Unnamed: 0,Attribute,Description,Original Dataset
0,code,US state code,Immigration SAS labels
1,name,US state name,Immigration SAS labels
2,male_population,male population in the state,demographics dataset
3,female_population,female population in the state,demographics dataset
4,total_population,total population in the state,demographics dataset
5,number_of_veterans,number veternans in the state,demographics dataset
6,number_of_foregin_born,number of foregin born in the state,demographics dataset


#### Step 5: Complete Project Write Up
* Clearly state the rationale for the choice of tools and technologies for the project.
* Propose how often the data should be updated and why.
* Write a description of how you would approach the problem differently under the following scenarios:
 * The data was increased by 100x.
 * The data populates a dashboard that must be updated on a daily basis by 7am every day.
 * The database needed to be accessed by 100+ people.

##### Choice of technologies for this project:
- Spark and pandas for data wrangling: spark and pandas are very flexible. Spark scales very well if data size is increased (we could run Spark on an Hadoop system or use an AWS EMR cluster), while pandas is only used in dimension datasets (smaller vs fact dataset).
- DM tables are stored on csv files on AWS S3 (data lake). This is enough for this exercise and a cheaper solution than AWS Redshift. Data can be accessed through AWS Athena, with AWS Glue crawlers, for instance.
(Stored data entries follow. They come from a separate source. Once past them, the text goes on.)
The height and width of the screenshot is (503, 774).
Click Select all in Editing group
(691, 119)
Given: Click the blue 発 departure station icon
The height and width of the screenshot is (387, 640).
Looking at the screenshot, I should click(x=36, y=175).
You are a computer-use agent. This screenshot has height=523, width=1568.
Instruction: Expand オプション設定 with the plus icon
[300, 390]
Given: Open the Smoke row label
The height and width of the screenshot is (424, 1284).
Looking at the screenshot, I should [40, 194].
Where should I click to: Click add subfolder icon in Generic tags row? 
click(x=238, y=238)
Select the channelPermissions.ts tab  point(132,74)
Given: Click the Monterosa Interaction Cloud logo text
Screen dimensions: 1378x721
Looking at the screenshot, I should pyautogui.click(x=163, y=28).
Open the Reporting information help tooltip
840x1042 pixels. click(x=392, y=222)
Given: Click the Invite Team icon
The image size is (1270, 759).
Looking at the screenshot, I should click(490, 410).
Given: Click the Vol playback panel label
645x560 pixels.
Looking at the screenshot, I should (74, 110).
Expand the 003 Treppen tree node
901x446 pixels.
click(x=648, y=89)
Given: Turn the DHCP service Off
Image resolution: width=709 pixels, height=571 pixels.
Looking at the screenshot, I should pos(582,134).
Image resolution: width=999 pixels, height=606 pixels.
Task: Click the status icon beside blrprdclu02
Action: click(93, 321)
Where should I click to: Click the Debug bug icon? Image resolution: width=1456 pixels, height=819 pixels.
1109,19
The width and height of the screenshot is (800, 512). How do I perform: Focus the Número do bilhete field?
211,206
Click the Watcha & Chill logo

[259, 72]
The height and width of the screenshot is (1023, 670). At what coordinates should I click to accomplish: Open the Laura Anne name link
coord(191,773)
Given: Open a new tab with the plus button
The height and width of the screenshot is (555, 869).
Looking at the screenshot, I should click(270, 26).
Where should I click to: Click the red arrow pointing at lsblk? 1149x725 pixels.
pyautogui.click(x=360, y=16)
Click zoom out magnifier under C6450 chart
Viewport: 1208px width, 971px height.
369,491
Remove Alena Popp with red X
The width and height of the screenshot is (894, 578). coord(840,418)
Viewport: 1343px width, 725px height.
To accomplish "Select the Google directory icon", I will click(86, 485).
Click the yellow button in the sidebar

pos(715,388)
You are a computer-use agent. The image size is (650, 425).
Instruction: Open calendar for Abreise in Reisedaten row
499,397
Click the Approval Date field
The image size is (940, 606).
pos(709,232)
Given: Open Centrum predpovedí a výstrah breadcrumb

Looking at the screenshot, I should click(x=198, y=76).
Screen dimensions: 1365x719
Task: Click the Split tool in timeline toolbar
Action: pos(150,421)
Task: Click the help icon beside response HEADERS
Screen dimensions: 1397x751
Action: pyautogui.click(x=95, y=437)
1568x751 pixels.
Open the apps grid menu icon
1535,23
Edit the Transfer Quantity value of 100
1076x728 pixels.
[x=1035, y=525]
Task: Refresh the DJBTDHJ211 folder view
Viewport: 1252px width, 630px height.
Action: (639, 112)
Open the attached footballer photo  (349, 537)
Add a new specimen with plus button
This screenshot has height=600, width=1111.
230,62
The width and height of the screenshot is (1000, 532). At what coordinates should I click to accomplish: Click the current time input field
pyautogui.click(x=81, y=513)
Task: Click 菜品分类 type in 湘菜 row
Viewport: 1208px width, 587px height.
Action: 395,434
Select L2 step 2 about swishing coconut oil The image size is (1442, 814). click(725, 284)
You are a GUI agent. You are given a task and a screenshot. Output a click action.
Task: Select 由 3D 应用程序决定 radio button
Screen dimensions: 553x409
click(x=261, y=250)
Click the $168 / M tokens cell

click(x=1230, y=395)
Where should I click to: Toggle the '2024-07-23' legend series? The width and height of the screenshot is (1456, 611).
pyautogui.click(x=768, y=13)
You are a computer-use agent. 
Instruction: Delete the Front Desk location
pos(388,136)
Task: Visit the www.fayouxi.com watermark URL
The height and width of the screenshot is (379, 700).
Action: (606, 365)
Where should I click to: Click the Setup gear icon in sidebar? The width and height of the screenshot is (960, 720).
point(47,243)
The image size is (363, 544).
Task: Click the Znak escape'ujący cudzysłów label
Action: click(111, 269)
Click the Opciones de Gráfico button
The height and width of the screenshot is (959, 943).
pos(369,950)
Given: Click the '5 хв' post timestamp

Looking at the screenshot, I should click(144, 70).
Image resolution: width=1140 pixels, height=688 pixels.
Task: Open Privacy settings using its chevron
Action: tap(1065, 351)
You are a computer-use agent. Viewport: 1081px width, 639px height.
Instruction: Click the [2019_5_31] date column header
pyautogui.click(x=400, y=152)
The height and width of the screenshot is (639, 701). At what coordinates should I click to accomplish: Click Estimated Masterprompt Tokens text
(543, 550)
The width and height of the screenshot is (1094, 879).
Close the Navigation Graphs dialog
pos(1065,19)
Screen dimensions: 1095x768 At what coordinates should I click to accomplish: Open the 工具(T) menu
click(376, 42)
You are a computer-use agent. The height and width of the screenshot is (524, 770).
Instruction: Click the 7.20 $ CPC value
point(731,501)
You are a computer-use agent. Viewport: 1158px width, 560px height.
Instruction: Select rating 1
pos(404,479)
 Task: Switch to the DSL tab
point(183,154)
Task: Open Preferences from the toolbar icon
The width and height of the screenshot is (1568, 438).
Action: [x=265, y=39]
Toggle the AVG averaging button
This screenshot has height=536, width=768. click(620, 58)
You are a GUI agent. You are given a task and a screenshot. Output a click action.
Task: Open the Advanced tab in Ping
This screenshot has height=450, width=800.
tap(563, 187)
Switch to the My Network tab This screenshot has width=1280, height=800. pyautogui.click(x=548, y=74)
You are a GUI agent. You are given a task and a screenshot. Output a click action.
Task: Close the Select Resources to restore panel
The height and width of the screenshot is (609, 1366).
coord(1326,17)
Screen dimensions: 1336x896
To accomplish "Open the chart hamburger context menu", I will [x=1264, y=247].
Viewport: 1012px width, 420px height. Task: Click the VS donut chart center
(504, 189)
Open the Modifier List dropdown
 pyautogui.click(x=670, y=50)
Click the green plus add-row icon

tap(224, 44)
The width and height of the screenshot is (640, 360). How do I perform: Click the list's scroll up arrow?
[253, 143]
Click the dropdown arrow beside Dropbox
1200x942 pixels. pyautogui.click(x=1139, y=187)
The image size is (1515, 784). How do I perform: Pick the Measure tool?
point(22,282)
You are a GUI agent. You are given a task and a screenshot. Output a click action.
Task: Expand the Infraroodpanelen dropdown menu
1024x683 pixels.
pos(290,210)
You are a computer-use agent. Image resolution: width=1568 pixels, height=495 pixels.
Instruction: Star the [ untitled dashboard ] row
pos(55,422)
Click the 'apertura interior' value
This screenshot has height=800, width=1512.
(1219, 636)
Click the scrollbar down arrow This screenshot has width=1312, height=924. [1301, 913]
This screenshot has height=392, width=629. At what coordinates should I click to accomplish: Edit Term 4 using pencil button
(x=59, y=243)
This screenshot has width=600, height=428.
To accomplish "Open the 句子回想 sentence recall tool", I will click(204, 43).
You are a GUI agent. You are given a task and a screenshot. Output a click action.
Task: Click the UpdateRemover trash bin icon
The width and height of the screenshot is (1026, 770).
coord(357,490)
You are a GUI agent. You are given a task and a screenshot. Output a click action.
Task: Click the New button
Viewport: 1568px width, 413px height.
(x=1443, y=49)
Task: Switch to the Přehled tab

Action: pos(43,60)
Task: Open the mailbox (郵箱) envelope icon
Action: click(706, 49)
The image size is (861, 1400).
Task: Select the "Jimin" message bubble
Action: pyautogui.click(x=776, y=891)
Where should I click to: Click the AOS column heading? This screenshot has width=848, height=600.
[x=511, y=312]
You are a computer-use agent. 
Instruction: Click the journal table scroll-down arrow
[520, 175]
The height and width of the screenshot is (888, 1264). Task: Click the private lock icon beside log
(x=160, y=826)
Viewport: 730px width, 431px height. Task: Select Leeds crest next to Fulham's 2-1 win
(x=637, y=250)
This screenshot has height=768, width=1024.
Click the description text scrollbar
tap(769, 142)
##### How often data should be updated and why
- Data should be updated at least once per month, as some of the tables are partitioned by month.

##### If data is increased by 100x
- First, instead of storing the tables into csv files, we could store them into parquet files, which are better optimized for storage (columnar storege, which is more efficient when using bigger datasets).
- Secondly, we could store the data into AWS S3
- Thirdly, we could use a Spark cluster to load all the data into memory and use it for processing. A convenient option would be to use AWS EMR Spark cluster.
- Finally, AWS Redshift might also be considered.

##### Data populates a dashboard that must be updated on a daility basis by 7am every day
- An Airflow DAG could be created with the full pipeline steps and selected to be triggered on a daily basis.

##### The database needed to be accessed by 100+ people
- Instead of storing all the tables in S3 (data lake), another option would be to store it in a AWS Redshift cluster. AWS Redshift offers massive parallel processing (MPP) and columnar storage, which both are more efficient for queries. - Furthermore, the DM schema might be slightly changed. For instance, we could use auto-increment primary keys, which are faster for queries than using strings. Furthermore, when creating the tables, a distribution style might be considered.